Sekarang ia berjuang dalam posisinya sebagai wakil ketua DPR RI. Dan tetap dipercaya sebagai sekretaris jenderal PKS, sehingga ada anekdot ‘siapapun presiden PKS, sekjennya Anis Matta’. Bakat masa kecilnya sebetulnya cerpen dan puisi. Keduanya lalu tenggelam dan terkubur beberapa lama, tapi kembali menyeruak di masa-masa kini, membuat tulisan-tulisan ilmiahnya kuat, berisi, dan sastrawi. “cerdas bermetafora, puitis disini sana” Taufiq Ismail Sang Penyair mengomentari, juga fasihun, balighun, muatsirun finnafs sesuai balaghoh sejati. Semua keindahan tulisan, dan kejelian analisis itu terkumpul dalam ‘Konsep Seni dalam Islam‘ (1995), ‘Wawasan Islam dan Ekonomi’ (1997), ‘Sepanjang Hari Bersama Allah: Seni Berdo’a’ (1997), ‘Biar kuncupnya mekar menjadi bunga’ (2000), ‘Membangun karakter muslim’ (2002), ‘Model Manusia Muslim Abad 21′ (2002), ‘Menikmati Demokrasi’ (2003), ‘Dari Gerakan ke Negara’ (2006), ‘Serial Cinta’  (2006). Dan gaya tulisannya bisa dikatakan bermuatan berat seberat Malik bin Nabi namun indah seindah Mustafa Sadek Arrafi’i.

Ia pernah beberapa kali menjadi penerjemah khusus jika Syaikh Yusuf Qardawi berkunjung ke Indonesia. Dan ketika Yusuf Qardawi, dalam sebuah ceramah, mempersilakan Anis Matta untuk menterjemahkan kata-katanya setiap sepuluh menit, dengan percaya diri Anis Matta mempersilakan Yusuf Qardawi melanjutkan ceramahnya, dan ia terjemahkan setelahnya ke dalam bahasa Indonesia sepanjang aslinya, hebatnya lagi dengan terjemahan tekstual, bukan tafsiran.

Anis sering didaulat mengisi bermacam ceramah, seminar, taushiah, di berbagai komunitas: komunitas remaja, orang kantoran, pejabat, aktivis, mahasiswa, ibu-ibu, juga kalangan jet set yang jika ditawari ‘amplop’ ceramah puluhan juta, ditolaknya dengan halus, karena selain ia ingin menyebar nilai Islam di berbagai lapisan masyarakat, ia ingin pula membangun persahabatan dengan beragam lapisan itu tanpa imbalan. Ia tak hanya berda’wah di dalam negeri, suaranya melengking hingga menembus negara-negara asing, benua Amerika, puluhan negara Eropa, jepang, Australia, dan negera-negara Timur Tengah tentunya.

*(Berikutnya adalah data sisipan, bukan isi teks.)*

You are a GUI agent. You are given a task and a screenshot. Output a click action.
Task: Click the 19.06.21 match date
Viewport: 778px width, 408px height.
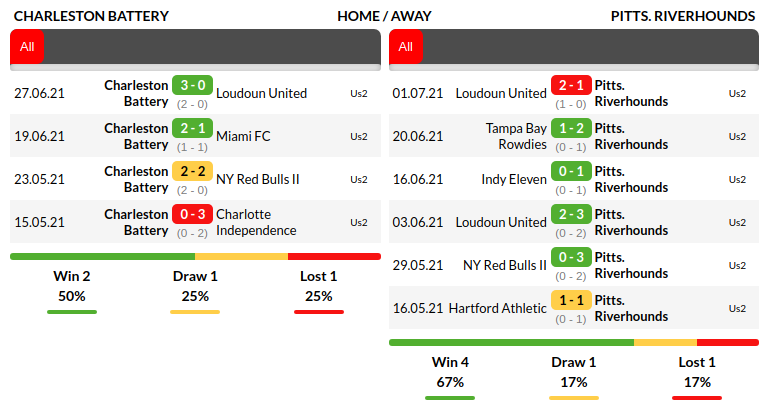coord(39,136)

Sehingga ia mengokohkan dirinya sebagai seorang da’i, pemikir muslim, ilmuan, berlevel internasional, ini dari satu sisi.

Sedang dari sisi lain, ia sedang tumbuh menjadi negarawan baru bangsa. Ceramahnya yang dulu bertempo lambat, sering terbata-bata dan salah kata, telah ditambal dan di sulam. Ia sekarang mampu beretorika dalam debat-debat nasional, dengan argumen logis, sistematis, puitis, dan berbekal data-data empiris. Sehingga misalnya dalam dialog-dialog besar yang menghadirkan para doktor politik dan sosial, aura mereka tenggelam dalam bangunan keilmuan Anis yang tinggi menjulang, luas membentang, hanya bermodalkan Lc pula. Ia adalah satu-satunya debator yang ditakuti Ulil Abshar Abdalla Sang Kordinator JIL yang kesohor itu, sehingga ia ciut tidak berani menghadapi Anis dalam debat publik.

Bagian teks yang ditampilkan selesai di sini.